* _THE INPUT_:
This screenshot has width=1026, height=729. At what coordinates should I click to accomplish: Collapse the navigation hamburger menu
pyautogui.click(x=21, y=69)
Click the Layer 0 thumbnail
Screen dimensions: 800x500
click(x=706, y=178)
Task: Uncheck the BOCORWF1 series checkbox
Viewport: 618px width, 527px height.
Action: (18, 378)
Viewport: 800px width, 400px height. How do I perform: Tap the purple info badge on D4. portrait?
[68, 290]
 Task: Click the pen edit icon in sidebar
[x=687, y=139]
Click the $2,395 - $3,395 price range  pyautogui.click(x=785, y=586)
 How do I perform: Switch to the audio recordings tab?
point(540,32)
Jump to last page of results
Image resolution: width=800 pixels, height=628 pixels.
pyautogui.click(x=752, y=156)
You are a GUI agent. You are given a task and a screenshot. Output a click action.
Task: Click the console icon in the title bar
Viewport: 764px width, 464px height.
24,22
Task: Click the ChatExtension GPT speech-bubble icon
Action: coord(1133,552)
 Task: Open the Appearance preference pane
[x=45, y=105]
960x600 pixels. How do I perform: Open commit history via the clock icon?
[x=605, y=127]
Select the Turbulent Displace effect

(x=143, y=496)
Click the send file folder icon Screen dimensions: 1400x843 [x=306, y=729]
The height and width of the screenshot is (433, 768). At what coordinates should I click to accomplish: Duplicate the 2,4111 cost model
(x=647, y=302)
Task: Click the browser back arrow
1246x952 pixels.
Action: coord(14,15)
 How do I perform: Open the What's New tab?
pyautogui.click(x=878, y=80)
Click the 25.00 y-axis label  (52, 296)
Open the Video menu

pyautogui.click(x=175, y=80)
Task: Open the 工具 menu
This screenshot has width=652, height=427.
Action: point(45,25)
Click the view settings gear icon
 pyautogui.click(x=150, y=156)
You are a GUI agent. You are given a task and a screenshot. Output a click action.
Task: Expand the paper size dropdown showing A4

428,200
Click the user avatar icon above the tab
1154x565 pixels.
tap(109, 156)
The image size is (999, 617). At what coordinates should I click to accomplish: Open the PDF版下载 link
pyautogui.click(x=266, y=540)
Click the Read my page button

* _TASK TO CARRY OUT_:
Copy the lines of the listing exactly. Skip none.

* _OUTPUT OF THE EXERCISE_:
This screenshot has width=1026, height=729. At what coordinates should I click to accomplish: Collapse the navigation hamburger menu
pyautogui.click(x=21, y=69)
Click the Layer 0 thumbnail
Screen dimensions: 800x500
click(x=706, y=178)
Task: Uncheck the BOCORWF1 series checkbox
Viewport: 618px width, 527px height.
Action: (18, 378)
Viewport: 800px width, 400px height. How do I perform: Tap the purple info badge on D4. portrait?
[68, 290]
 Task: Click the pen edit icon in sidebar
[x=687, y=139]
Click the $2,395 - $3,395 price range  pyautogui.click(x=785, y=586)
 How do I perform: Switch to the audio recordings tab?
point(540,32)
Jump to last page of results
Image resolution: width=800 pixels, height=628 pixels.
pyautogui.click(x=752, y=156)
You are a GUI agent. You are given a task and a screenshot. Output a click action.
Task: Click the console icon in the title bar
Viewport: 764px width, 464px height.
24,22
Task: Click the ChatExtension GPT speech-bubble icon
Action: coord(1133,552)
 Task: Open the Appearance preference pane
[x=45, y=105]
960x600 pixels. How do I perform: Open commit history via the clock icon?
[x=605, y=127]
Select the Turbulent Displace effect

(x=143, y=496)
Click the send file folder icon Screen dimensions: 1400x843 [x=306, y=729]
The height and width of the screenshot is (433, 768). At what coordinates should I click to accomplish: Duplicate the 2,4111 cost model
(x=647, y=302)
Task: Click the browser back arrow
1246x952 pixels.
Action: coord(14,15)
 How do I perform: Open the What's New tab?
pyautogui.click(x=878, y=80)
Click the 25.00 y-axis label  (52, 296)
Open the Video menu

pyautogui.click(x=175, y=80)
Task: Open the 工具 menu
This screenshot has width=652, height=427.
Action: point(45,25)
Click the view settings gear icon
 pyautogui.click(x=150, y=156)
You are a GUI agent. You are given a task and a screenshot. Output a click action.
Task: Expand the paper size dropdown showing A4

428,200
Click the user avatar icon above the tab
1154x565 pixels.
tap(109, 156)
The image size is (999, 617). At what coordinates should I click to accomplish: Open the PDF版下载 link
pyautogui.click(x=266, y=540)
Click the Read my page button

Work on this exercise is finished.